Sono sicuro che ognuno di voi, si è imbattuto almeno una volta (per non dire “migliaia di volte”) nei termini,” podcast e reloaded”, soprattutto avendo a che fare con l’universo radiofonico.

Giusto per ricordarlo ad un eventuale extraterrestre, all’oscuro di tutto, che dovesse leggere questo articolo, di cosa stiamo parlando?

Per “podcast” si intende un documento audio (o video) che può essere scaricato in modo automatico, generalmente attraverso un programma gratuito. Il termine, comparso per la prima volta nel 2004, nasce dalla fusione di due parole: “iPod” (uno dei più popolari riproduttori di file audio e mp3 della Apple) e “broadcasting” (trasmissione).

Parlando di radio si tratta, per intenderci, di alcune “pillole” dei vari programmi, che vengono messe a disposizione degli ascoltatori i quali possono scaricare e riascoltare quello che si sono persi “on air” o ciò che li ha maggiormente divertiti e incuriositi durante la trasmissione.

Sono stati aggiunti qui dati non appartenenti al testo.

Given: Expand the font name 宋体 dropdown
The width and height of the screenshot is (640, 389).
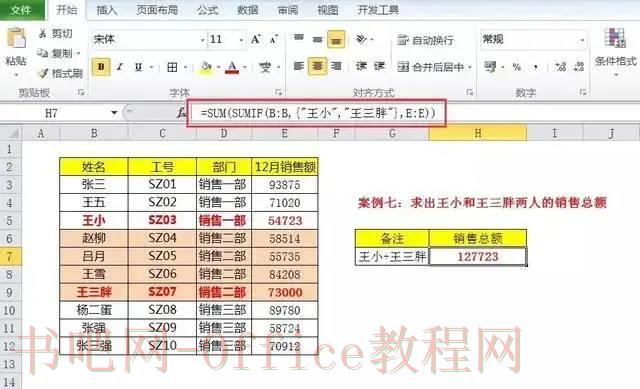Looking at the screenshot, I should pos(202,40).
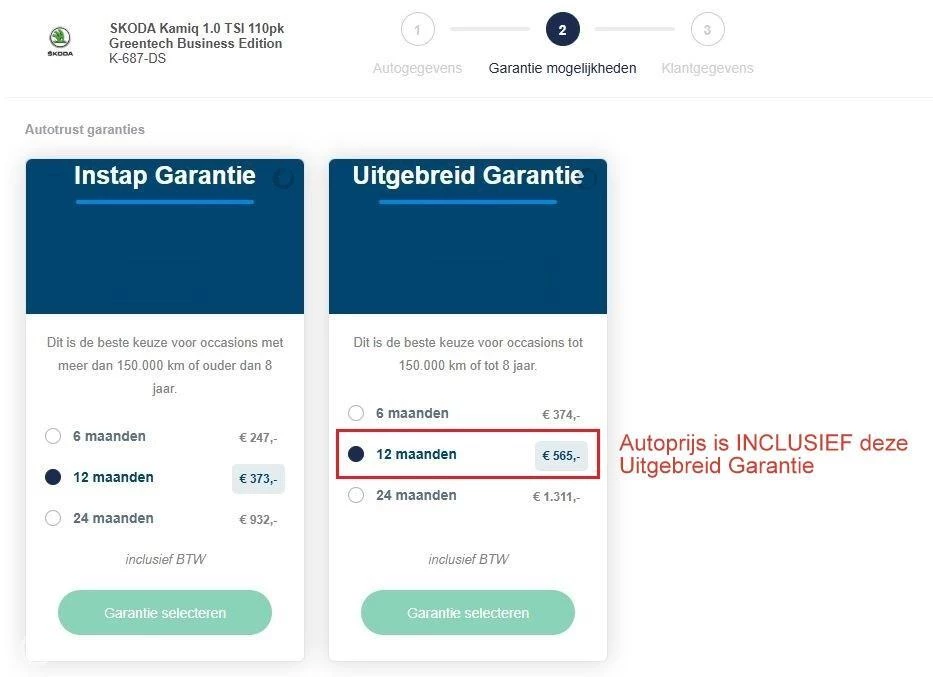This screenshot has width=933, height=677.
Task: Click the € 565,- price badge
Action: click(x=561, y=456)
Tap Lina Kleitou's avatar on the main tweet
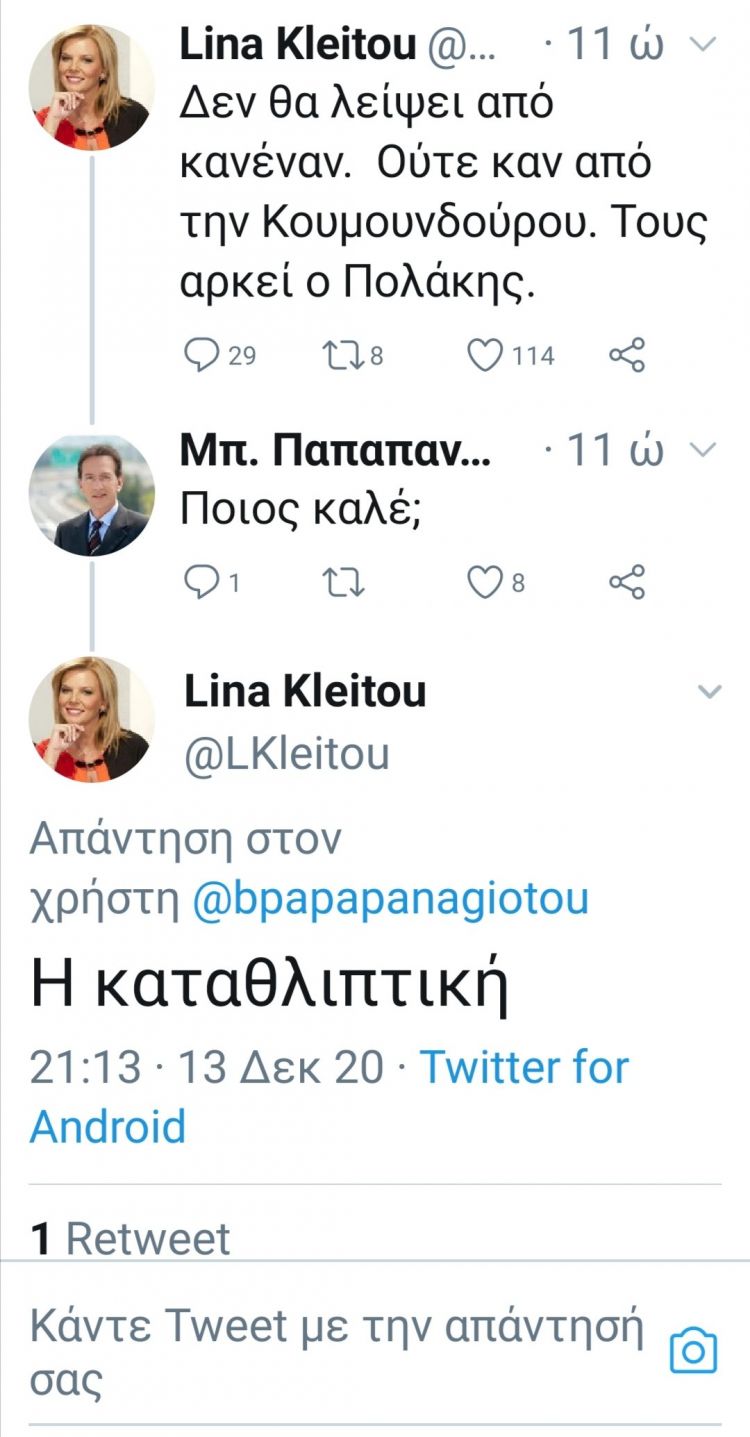Image resolution: width=750 pixels, height=1437 pixels. tap(91, 718)
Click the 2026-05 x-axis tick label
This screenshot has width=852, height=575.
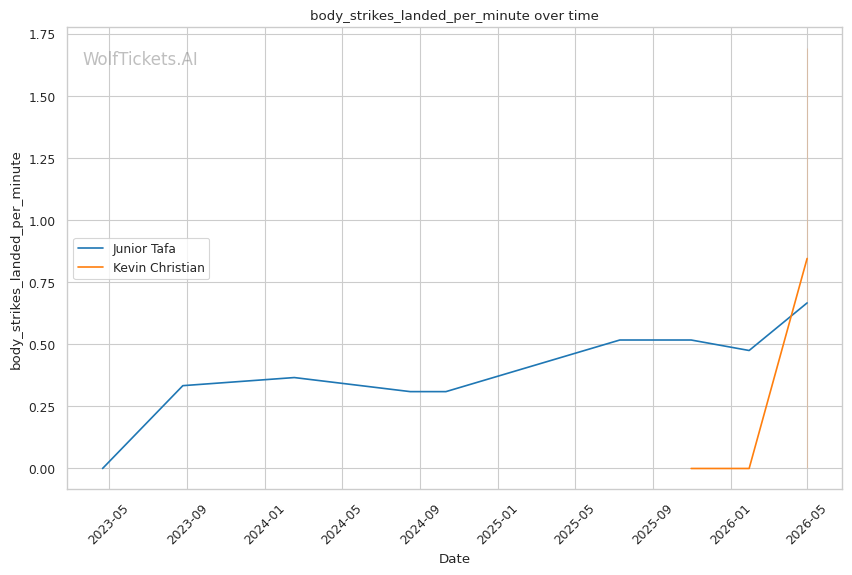point(806,523)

C’è anche chi utilizza il “podcast” per fornire delle “integrazioni al programma” o dei piccoli “regali” agli ascoltatori: in poche parole del materiale “extra” da aggiungere a quanto ascoltato durante la diretta.

Per “reloaded” si intende invece la possibilità di riascoltare una trasmissione (perché eravamo a scuola o al lavoro e l’abbiamo persa) semplicemente utilizzando una connessione internet e collegandoci con il sito della nostra emittente preferita (per dirla in termini televisivi, è come se fosse una sorta di “replica”).

Al di là del significato di questi due termini, credo sia interessante analizzare questa nuova ma già consolidata realtà all’interno dei maggiori network radiofonici. Possiamo dire che almeno l’80% dei programmi trasmessi dalle radio hanno il loro “podcast” e il relativo “reloaded”. Nessun tipo di “format” radiofonico è escluso da questa categoria, anche se quelli musicali, comici, culturali sono più interessati a questo tipo di servizio, così come i loro ascoltatori, rispetto invece ad un programma di intrattenimento quotidiano che evidentemente può perdere “appeal” se ascoltato il giorno seguente.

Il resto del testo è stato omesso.